:: Problem to work on ::
Repeat precisely the span of lines below that opens with the line containing "Where should I click to: Select" and closes with the line containing "857x697 pixels. Task: Click", both included.

:: Dataset ::
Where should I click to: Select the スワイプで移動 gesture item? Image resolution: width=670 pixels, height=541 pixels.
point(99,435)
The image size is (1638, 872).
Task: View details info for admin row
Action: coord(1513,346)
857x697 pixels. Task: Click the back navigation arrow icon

* * *

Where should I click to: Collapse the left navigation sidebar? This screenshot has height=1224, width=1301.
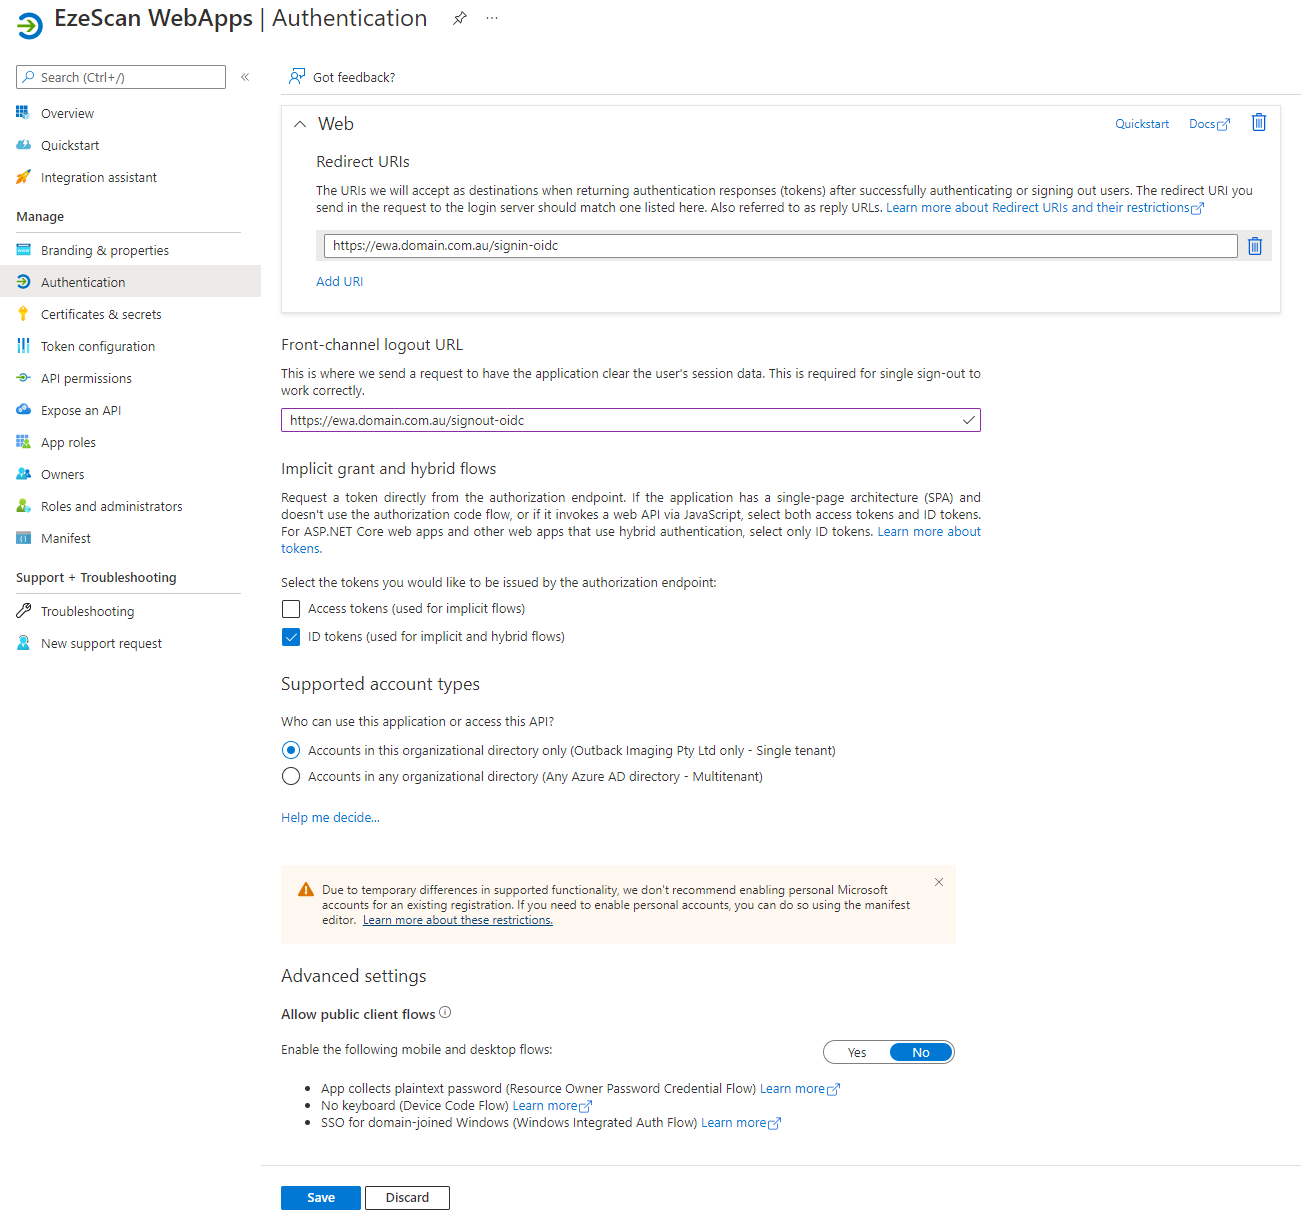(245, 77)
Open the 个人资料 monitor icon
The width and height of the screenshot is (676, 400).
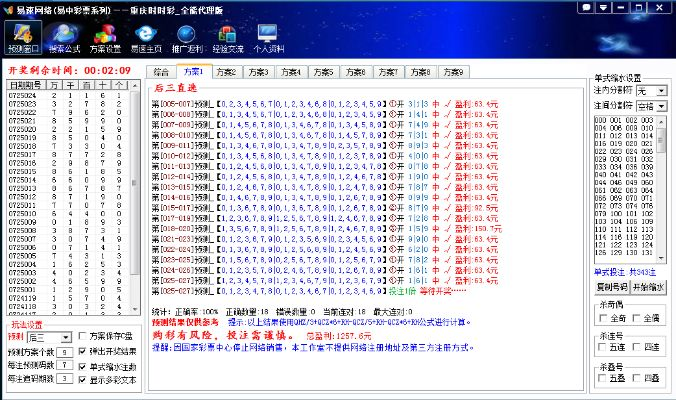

* * *

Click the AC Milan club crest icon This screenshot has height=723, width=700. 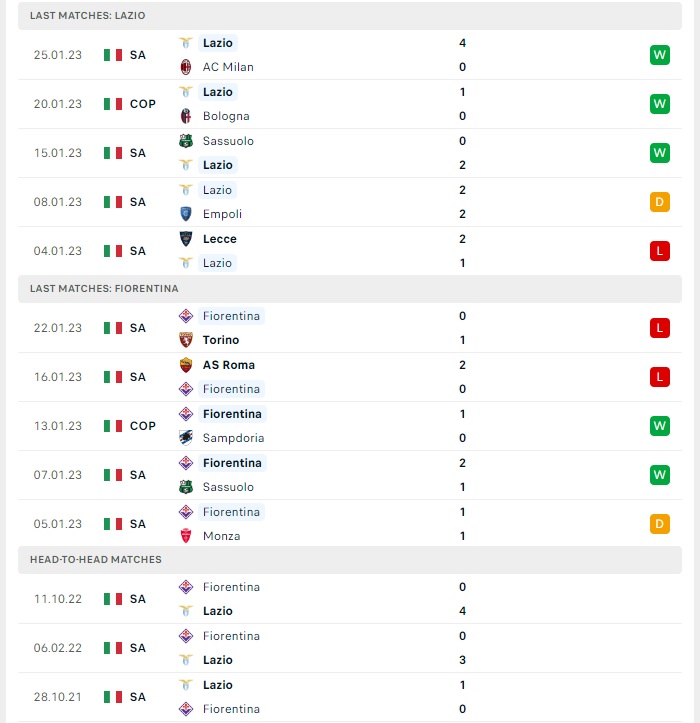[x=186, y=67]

:: Finished task ::
Where should I click to: Select the スワイプで移動 gesture item? Image resolution: width=670 pixels, height=541 pixels.
point(99,435)
The image size is (1638, 872).
Task: View details info for admin row
Action: coord(1513,346)
857x697 pixels. Task: Click the back navigation arrow icon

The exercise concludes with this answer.